Es ist mittlerweile schon wieder zwei Monate her, dass ich Dreamfall Chapters abgeschlossen habe, aber es hat mich noch immer nicht komplett losgelassen. Adven hat mit aller Kritik vollkommen Recht, die Story ist sehr schlecht konstruiert. Insbesondere die Abschnitte mit Saga sind so absurd misslungen, dass man schon Absicht unterstellen könnte. Die Kritik am Rätseldesign könnte in Advens Post noch stärker sein, denn Dreamfall Chapters spielt sich noch viel langweiliger und nerviger als ein Walking Simulator.
Aber: Das Spiel ist so schön! Um eine Vorstellung zu bekommen, welche Atmosphäre das Spiel aufbauen kann, sollte man sich auf Spotify oder Youtube den Soundtrack anhören. Ich finde, alleine an der Musik kann man hören, welche ambitionierten Ziele sich Red Thread Games gesetzt hat. Dreamfall Chapters sollte kein 08/15 Adventure sein, sondern sie wollten es atmosphärisch mit den AAA Titeln aufnehmen. Das ist ihnen natürlich misslungen, aber es gibt doch einige richtig gut gelungene Szenen, in denen mir ein Schauer über den Rücken gelaufen ist.
Was Dreamfall Chapters von den meisten Adventures unterscheidet, ist der Mut, Szenen zu inszenieren. Die Entwickler versuchen, Musik, Animationen, Kameraschwenks, Dialogzeilen etc. wie in einem guten Film aufeinander abzustimmen. Life is strange und Silence hatten das teilweise auch schon, aber Red Thread Games kann das viel besser. Wenn es schiefgeht, was auch bei Dreamfall Chapters oft genug passiert, sieht es ziemlich lächerlich aus, aber wenn es funktioniert, ist es einfach toll.
Ich will mehr davon!
Durch das riesige Update letzten Sommer lief das Spiel bei mir komplett flüssig und ich hatte keine langen Ladezeiten. Das Spiel heute hat nicht mehr viel mit der ursprünglichen Version aus dem Jahr 2014 zu tun. Am besten verdeutlichen tut das vielleicht dieser
Trailer aus dem Jahr 2013, bei dem man durch die Unterschiede zum jetzigen Spiel den Enginewechsel gut nachvollziehen kann.
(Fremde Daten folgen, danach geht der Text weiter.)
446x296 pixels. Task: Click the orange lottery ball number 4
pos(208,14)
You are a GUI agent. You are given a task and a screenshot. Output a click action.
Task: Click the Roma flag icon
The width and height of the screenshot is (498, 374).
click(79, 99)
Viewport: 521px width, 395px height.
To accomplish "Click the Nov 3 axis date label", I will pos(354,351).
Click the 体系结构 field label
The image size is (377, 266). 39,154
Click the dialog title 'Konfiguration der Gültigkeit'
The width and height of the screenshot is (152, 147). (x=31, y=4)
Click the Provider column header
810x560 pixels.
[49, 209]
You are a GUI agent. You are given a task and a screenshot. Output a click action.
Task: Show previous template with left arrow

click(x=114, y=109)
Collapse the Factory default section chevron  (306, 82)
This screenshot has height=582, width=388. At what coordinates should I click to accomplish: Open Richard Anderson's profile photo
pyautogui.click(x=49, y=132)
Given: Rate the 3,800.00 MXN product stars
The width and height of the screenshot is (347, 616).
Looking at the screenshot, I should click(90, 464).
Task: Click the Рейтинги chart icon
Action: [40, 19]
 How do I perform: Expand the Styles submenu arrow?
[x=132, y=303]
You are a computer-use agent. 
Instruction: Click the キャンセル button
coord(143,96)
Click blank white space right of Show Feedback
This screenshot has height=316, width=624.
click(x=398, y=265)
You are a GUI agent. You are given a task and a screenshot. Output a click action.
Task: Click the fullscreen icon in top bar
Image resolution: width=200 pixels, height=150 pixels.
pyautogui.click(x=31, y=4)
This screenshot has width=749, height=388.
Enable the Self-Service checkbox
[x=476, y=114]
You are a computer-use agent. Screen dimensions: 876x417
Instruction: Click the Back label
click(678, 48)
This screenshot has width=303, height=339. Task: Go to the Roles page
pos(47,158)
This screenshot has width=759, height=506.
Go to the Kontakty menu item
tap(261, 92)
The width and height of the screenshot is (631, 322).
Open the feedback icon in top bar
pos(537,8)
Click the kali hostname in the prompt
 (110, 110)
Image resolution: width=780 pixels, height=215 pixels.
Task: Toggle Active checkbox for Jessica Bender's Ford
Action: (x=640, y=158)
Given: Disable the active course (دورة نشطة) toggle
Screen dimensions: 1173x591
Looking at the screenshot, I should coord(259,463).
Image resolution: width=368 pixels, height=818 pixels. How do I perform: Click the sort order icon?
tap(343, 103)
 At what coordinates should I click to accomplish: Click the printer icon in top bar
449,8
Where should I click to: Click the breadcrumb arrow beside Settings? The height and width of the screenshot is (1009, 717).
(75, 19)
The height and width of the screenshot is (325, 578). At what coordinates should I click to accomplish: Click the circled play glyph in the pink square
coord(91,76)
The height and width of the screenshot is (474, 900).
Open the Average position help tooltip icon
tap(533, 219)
Der Trailer ist übrigens komplett spoilerfrei, weil es keine der Szenen ist das jetzt vorliegende Spiel geschafft hat, und sogar das Charaktermodell der Protagonistin geändert wurde.
In den meisten Tests oder auch Kommentaren hier im Forum wird mir die Leidenschaft und die Experimentierlust der Entwickler zu wenig gewürdigt. Ein paar Stichwörter: Es gibt zwei riesige frei begehbare offene Welten, Entscheidungen haben häufig spektakuläre Konsequenzen, das Spiel wird zum Finale hin besser und nicht wie üblich schlechter, die Dialoge sind teilweise wirklich interessant und gut geschrieben, die 3D-Welten sehen quasi ausnahmslos sehr gut aus (und stehen dadurch leider im starken Kontrast zu den Haaren und Mündern der Charaktere) und, last but not least, die Charaktere wechseln regelmäßig ihre Kleidung,
Insgesamt ist das alles sehr unbefriedigend, denn damit das Spiel auch nur „gut“ wäre, fehlt meiner Meinung sehr viel. Aber ich hätte so gerne, dass Adventures mit solchen Ambitionen und hohen Production Values erfolgreich sind, auf dass es bessere Nachahmer gibt.
P.S.: Vainamoinen, beim Thread durchlesen hatte ich die ganze Zeit noch auf ein großes Fazit von dir gehofft. Hast du das woanders schon aufgeschrieben?